_Work to do_
Write the lines of the entries below as a JSON list of strings, with one string per line and no blank lines. Leave the pictures out.

==== Extracted data ====

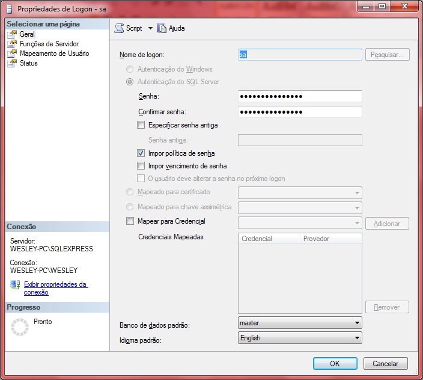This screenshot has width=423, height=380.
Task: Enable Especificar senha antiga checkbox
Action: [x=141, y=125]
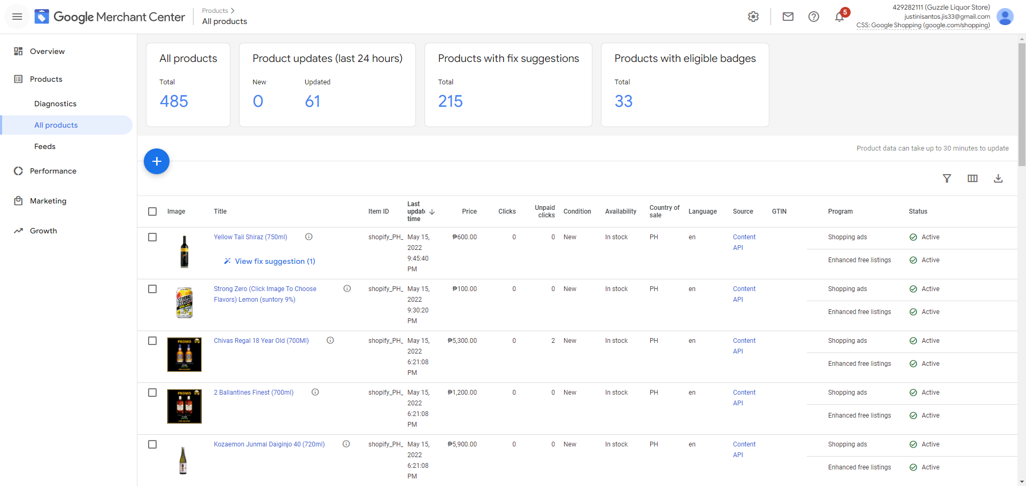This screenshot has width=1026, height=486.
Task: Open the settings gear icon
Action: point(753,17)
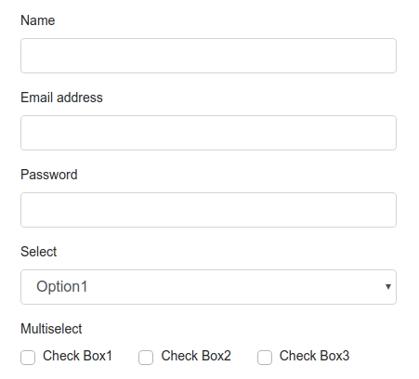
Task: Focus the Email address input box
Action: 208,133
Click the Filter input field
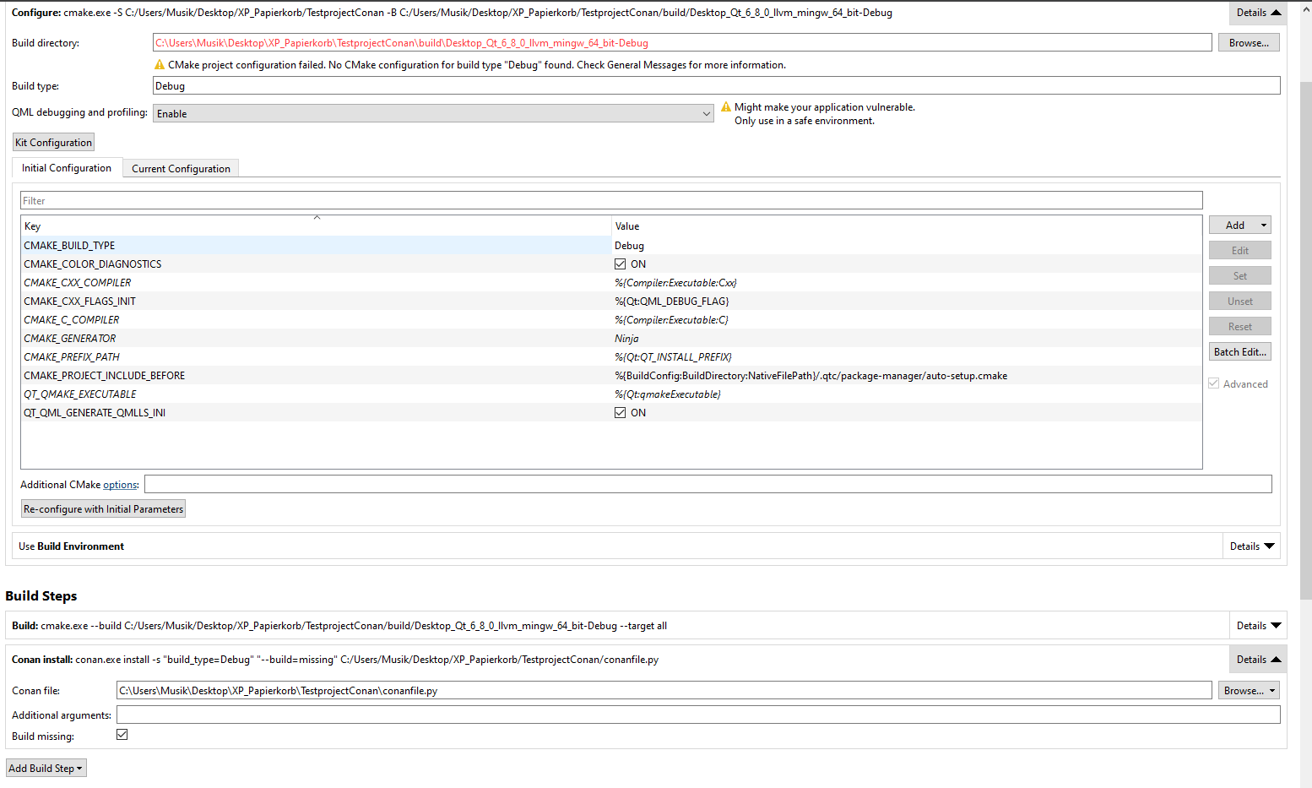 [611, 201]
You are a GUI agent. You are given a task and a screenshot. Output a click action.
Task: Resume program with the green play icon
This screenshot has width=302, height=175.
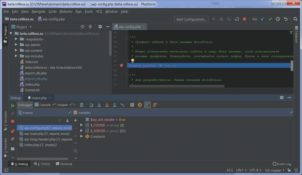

====

_Output for this task_
[
  "This screenshot has width=423, height=380.",
  "Task: Enable Especificar senha antiga checkbox",
  "Action: [x=141, y=125]",
  "This screenshot has width=1026, height=486.",
  "Task: Open the settings gear icon",
  "Action: point(753,17)",
  "Task: Focus the Email address input box",
  "Action: 208,133",
  "Click the Filter input field",
  " [611, 201]",
  "You are a GUI agent. You are given a task and a screenshot. Output a click action.",
  "Task: Resume program with the green play icon",
  "This screenshot has width=302, height=175."
]